Content starts

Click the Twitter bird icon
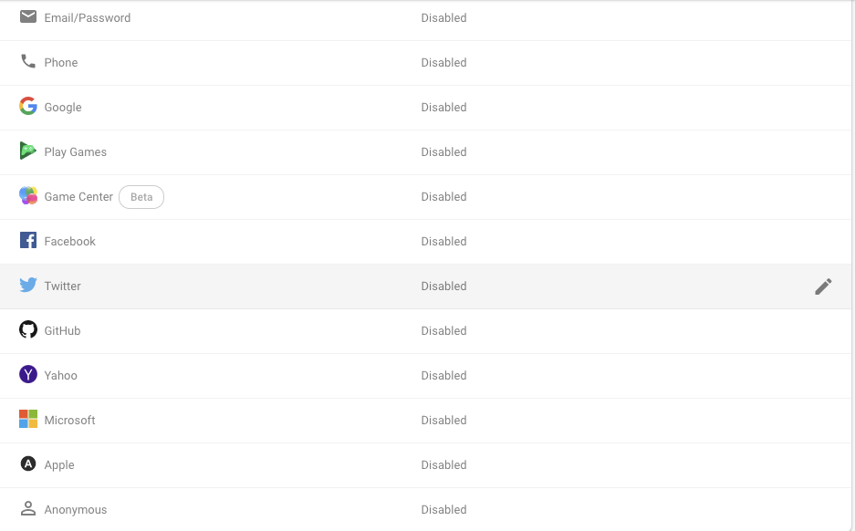 pos(27,286)
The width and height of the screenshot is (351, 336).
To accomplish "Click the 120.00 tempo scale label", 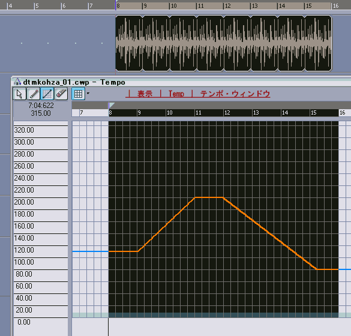I will pos(24,250).
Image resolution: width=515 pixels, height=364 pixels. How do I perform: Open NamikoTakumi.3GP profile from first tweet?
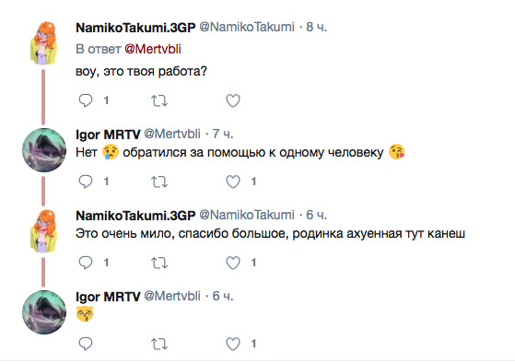(135, 28)
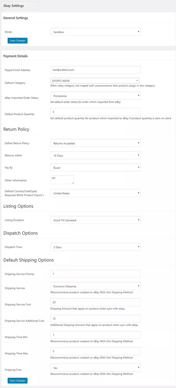Viewport: 176px width, 388px height.
Task: Click the Shipping Service Cost field
Action: (x=95, y=302)
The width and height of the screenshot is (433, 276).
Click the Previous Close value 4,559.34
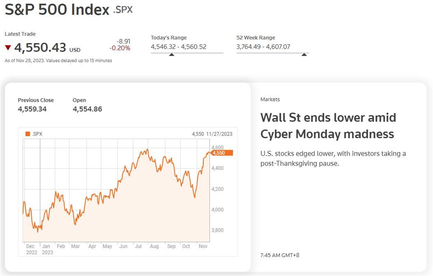32,109
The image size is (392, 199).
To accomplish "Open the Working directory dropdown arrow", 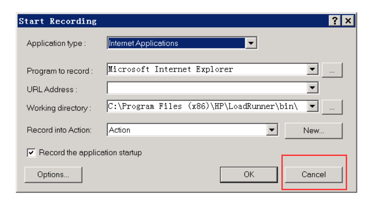I will 313,106.
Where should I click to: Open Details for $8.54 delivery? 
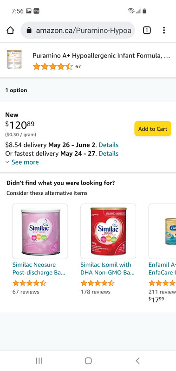tap(109, 145)
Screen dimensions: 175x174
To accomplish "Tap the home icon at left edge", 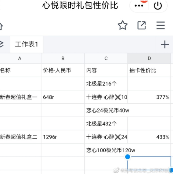I will (1, 26).
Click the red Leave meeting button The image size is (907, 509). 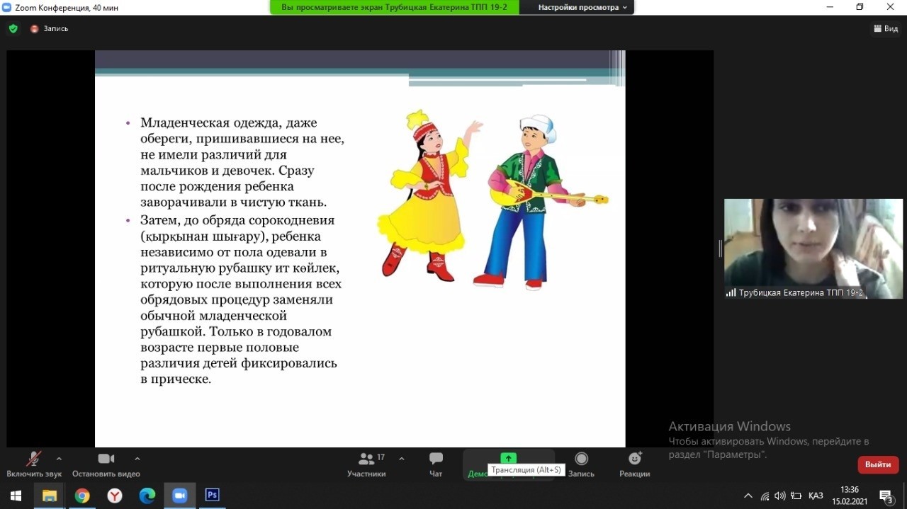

Content ends

■ AIM OF THE TASK
Using the listing above, restate exactly the range between the lines holding "Image resolution: width=515" and "The image size is (392, 199).", inclusive, with pictures left out.

■ FINISHED TASK
Image resolution: width=515 pixels, height=364 pixels. How do I perform: Open NamikoTakumi.3GP profile from first tweet?
(135, 28)
Viewport: 176px width, 388px height.
Task: Click the Shipping Service Cost field
Action: (x=95, y=302)
The width and height of the screenshot is (433, 276).
Click the Previous Close value 4,559.34
32,109
The image size is (392, 199).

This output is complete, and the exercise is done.